General
- Category: Halide mineral
- Formula: K_{6}Cu_{6}Tl^{3+}Cl_{17}(OH)_{4}•H_{2}O
- IMA symbol: Cry
- Crystal system: Tetragonal
- Crystal class: Ditetragonal dipyramidal (4/mmm) H-M symbol: (4/m 2/m 2/m)
- Space group: I4/mmm
- Unit cell: a = 11.37 Å, b = 26.21 Å (approximated); Z = 4

Identification
- Color: Golden-yellow to light yellow
- Crystal habit: tabular
- Cleavage: None
- Fracture: Uneven
- Tenacity: Brittle
- Luster: Vitreous
- Streak: White
- Diaphaneity: Transparent
- Density: 2.95 (measured)
- Optical properties: Uniaxial (+)
- Refractive index: ω=1.72, ε=1.73 (approximated)

= Chrysothallite =

Rare thallium-bearing chloride mineral

Chrysothallite is a rare thallium-bearing chloride mineral with the formula K_{6}Cu_{6}Tl^{3+}Cl_{17}(OH)_{4}•H_{2}O. Chrysothallite is unique in being only the second mineral with essential trivalent thallium, a feature shared with natural thallium(III) oxide, avicennite. Another examples of natural thallium chlorides are steropesite, Tl_{3}BiCl_{6}, and lafossaite, TlCl. Chrysothallite is one of numerous fumarolic minerals discovered among fumarolic sites of the Tolbachik volcano, Kamchatka, Russia The mineral is named in allusion to its colour and thallium content.

==Notes on chemistry==
Chrysothallite contains a relative high amount of zinc admixture. Zinc is substituting for copper.

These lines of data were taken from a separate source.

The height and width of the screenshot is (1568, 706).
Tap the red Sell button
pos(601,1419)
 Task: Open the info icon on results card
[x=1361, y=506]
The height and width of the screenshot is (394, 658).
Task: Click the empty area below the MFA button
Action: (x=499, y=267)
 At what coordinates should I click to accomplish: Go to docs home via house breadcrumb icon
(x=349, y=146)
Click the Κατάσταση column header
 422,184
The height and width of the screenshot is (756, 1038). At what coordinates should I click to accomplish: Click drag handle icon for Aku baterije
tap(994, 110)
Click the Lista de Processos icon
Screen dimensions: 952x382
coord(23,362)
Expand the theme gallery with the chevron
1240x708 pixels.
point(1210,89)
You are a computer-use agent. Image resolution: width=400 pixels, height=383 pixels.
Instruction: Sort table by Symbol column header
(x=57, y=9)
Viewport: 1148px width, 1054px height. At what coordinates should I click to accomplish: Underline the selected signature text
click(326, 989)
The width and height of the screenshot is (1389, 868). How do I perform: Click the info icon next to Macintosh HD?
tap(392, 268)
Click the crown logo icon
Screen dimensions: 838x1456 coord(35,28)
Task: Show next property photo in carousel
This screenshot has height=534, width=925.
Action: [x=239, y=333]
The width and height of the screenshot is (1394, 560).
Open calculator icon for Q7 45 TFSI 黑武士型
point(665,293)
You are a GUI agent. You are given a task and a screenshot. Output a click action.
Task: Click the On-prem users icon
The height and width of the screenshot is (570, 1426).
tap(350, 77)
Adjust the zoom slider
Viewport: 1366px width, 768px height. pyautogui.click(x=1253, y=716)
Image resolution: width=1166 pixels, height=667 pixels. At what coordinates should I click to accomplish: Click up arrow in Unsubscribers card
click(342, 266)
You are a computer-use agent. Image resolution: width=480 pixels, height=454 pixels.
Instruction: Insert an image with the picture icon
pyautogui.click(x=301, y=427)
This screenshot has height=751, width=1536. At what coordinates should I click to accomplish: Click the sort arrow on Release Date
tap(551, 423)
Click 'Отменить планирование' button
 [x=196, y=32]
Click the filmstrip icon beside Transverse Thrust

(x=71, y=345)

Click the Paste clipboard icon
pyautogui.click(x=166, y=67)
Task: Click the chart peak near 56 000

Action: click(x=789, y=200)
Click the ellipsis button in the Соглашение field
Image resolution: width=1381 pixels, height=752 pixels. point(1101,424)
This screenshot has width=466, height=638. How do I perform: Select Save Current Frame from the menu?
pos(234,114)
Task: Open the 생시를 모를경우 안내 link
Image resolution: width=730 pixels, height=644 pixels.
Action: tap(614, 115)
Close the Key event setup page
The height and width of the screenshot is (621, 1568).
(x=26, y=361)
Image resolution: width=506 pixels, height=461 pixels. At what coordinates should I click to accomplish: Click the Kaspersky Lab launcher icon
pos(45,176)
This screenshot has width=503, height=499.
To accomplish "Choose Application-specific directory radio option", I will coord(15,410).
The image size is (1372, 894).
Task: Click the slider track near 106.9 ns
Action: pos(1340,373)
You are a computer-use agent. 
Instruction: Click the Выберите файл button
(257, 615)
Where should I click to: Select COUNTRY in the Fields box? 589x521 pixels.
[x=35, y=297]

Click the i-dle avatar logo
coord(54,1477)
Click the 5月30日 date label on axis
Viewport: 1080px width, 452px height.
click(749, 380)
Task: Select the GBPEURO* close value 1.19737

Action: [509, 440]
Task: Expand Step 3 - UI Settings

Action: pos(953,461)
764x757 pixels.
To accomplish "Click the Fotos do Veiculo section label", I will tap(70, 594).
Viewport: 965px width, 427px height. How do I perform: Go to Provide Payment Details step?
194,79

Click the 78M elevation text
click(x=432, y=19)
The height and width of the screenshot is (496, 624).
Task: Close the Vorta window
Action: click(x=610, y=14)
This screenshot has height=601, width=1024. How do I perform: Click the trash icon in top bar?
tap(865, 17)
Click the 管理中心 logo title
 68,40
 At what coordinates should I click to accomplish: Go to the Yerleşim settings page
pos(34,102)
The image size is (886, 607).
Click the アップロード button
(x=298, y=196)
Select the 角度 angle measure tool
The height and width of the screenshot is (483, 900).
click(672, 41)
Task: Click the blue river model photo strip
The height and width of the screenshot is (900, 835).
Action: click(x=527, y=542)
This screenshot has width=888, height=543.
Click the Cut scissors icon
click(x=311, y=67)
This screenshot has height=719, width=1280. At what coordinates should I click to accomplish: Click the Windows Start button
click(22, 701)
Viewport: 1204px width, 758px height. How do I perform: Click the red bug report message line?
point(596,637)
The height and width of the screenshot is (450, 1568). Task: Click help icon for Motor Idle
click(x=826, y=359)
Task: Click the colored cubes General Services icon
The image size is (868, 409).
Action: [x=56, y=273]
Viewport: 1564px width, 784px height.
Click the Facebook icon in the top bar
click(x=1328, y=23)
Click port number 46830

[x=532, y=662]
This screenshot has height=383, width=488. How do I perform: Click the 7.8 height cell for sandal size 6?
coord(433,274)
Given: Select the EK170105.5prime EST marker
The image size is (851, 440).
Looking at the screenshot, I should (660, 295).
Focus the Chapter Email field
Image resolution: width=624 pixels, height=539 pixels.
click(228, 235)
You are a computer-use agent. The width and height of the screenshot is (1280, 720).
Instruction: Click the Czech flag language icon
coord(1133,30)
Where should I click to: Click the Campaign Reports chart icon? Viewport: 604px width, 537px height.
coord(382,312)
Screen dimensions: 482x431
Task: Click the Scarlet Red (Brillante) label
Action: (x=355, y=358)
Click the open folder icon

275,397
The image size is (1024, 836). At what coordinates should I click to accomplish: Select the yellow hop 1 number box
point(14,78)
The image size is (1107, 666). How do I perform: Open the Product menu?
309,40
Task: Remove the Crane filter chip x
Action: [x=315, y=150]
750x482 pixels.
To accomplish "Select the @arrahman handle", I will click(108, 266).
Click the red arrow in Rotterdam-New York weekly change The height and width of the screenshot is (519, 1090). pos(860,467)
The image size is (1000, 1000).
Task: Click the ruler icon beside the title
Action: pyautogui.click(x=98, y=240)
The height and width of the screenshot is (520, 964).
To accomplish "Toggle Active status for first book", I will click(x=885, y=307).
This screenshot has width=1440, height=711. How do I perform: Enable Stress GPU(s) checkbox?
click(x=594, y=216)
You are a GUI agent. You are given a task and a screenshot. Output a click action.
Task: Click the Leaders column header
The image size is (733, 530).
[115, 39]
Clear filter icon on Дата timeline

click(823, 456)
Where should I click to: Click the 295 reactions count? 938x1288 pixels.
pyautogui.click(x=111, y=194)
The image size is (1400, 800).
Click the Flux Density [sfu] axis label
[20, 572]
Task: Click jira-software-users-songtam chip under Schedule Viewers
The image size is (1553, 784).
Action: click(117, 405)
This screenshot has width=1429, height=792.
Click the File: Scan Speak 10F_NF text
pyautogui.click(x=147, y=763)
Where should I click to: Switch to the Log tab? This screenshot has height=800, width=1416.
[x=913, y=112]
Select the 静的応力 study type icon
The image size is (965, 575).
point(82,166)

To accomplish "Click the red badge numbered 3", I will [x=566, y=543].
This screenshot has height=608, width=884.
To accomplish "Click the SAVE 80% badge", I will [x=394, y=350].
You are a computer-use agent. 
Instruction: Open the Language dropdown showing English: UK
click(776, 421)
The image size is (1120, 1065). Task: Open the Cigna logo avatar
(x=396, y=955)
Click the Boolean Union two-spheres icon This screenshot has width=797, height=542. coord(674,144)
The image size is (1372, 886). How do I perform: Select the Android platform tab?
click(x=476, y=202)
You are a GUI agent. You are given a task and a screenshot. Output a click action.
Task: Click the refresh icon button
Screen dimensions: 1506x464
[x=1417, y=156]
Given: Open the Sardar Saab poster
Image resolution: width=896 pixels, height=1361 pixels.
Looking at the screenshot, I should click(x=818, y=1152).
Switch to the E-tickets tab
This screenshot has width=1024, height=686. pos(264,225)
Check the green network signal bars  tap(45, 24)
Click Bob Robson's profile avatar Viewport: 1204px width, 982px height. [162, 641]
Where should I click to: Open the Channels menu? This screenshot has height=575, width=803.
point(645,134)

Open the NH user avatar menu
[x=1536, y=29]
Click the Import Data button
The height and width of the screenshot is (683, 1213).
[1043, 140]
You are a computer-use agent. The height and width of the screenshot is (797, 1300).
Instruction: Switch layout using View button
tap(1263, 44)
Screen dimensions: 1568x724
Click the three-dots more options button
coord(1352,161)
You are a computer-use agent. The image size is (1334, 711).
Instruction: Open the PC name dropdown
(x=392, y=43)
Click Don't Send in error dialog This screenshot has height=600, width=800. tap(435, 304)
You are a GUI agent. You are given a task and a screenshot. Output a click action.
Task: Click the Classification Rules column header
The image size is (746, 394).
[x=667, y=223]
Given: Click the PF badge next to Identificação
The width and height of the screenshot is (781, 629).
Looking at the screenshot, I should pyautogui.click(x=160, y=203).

==Association and origin==
Chrysothallite may be associated with many other minerals:
- chlorides: atacamite, avdoninite, belloite, eriochalcite, mitscherlichite, sanguite, carnallite, halite, sylvite;
- sulfates: antlerite, chlorothionite, kröhnkite, natrochalcite, gypsum, kainite

==Crystal structure==
The crystal structure of chrysothallite is unique. Its building elements are:
- layer of distorted CuCl_{4}(OH)_{2} octahedra, in which the octahedra share edges
- isolated Tl-centered TlCl_{6} octahedra
- isolated Tl-centered TlCl_{4}(H_{2}O)_{2} octahedra
- KCl_{6} and KCl_{9} polyhedra, that connect all the above elements

==Origin==
Chrysothallite is supposed to be a product of interaction of relatively high-temperature fumarolic minerals with fumarolic gas and atmospheric water, that takes place in temperatures up to 150 C.